TEXT EXTRACT:
<<<<

To visualize what is happening, we propose the following simple example of a 3 $\times$ 3 Matrix:
\begin{align*}
A = \begin{bmatrix}
	1 & 1 & -3 \\
    3 & 2 & 1 \\
    -2 & 0.5 & 2.5
\end{bmatrix}
\end{align*}

Treating the columns of $A$ as vectors, this initially leads to the following:

In [2]:
A = matrix(SR, [[1, 1, -3], [3, 2, 1], [-2, 0.5, 2.5]])
origin = (0, 0, 0)
a_1 = arrow3d(origin, (A.column(0)), color = 'blue')
a_2 = arrow3d(origin, (A.column(1)), color = 'blue')
a_3 = arrow3d(origin, (A.column(2)), color = 'blue')
vectors = a_1 + a_2 + a_3
from sage.plot.plot3d.plot3d import axes
S = axes(4, 1, color='black')
import warnings
warnings.filterwarnings("ignore", category=DeprecationWarning)
show(S + vectors, frame = False)

Norming the first column vector $\mathbf {a_1} = \mathbf {u_1}$ leads to:

In [3]:
e_1 = A.column(0) / A.column(0).norm()
a_1 = arrow3d(origin, (A.column(0)), color = 'blue', opacity = 0.1)
a_2 = arrow3d(origin, (A.column(1)), color = 'blue', opacity = 1)
a_3 = arrow3d(origin, (A.column(2)), color = 'blue', opacity = 1)
vectors = a_1 + a_2 + a_3
arrow_e_1 = arrow3d(origin, e_1, color = 'red')
show(S + vectors + arrow_e_1, frame = False)

>>>>

STATED TASK 1: In the matrix walkthrough, what color is the arrow drawn for the normed vector e_1?
STATED TASK 2: Copy out the matrix walkthrough from "Norming the first" to "(A.column(2)), color = 'blue', opacity = 1)".

RECORDED DATA:
<<<<

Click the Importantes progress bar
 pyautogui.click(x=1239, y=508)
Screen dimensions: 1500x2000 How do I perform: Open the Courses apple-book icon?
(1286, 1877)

>>>>

PROBLEM SOLUTION 1: Red.

PROBLEM SOLUTION 2:
Norming the first column vector $\mathbf {a_1} = \mathbf {u_1}$ leads to:

In [3]:
e_1 = A.column(0) / A.column(0).norm()
a_1 = arrow3d(origin, (A.column(0)), color = 'blue', opacity = 0.1)
a_2 = arrow3d(origin, (A.column(1)), color = 'blue', opacity = 1)
a_3 = arrow3d(origin, (A.column(2)), color = 'blue', opacity = 1)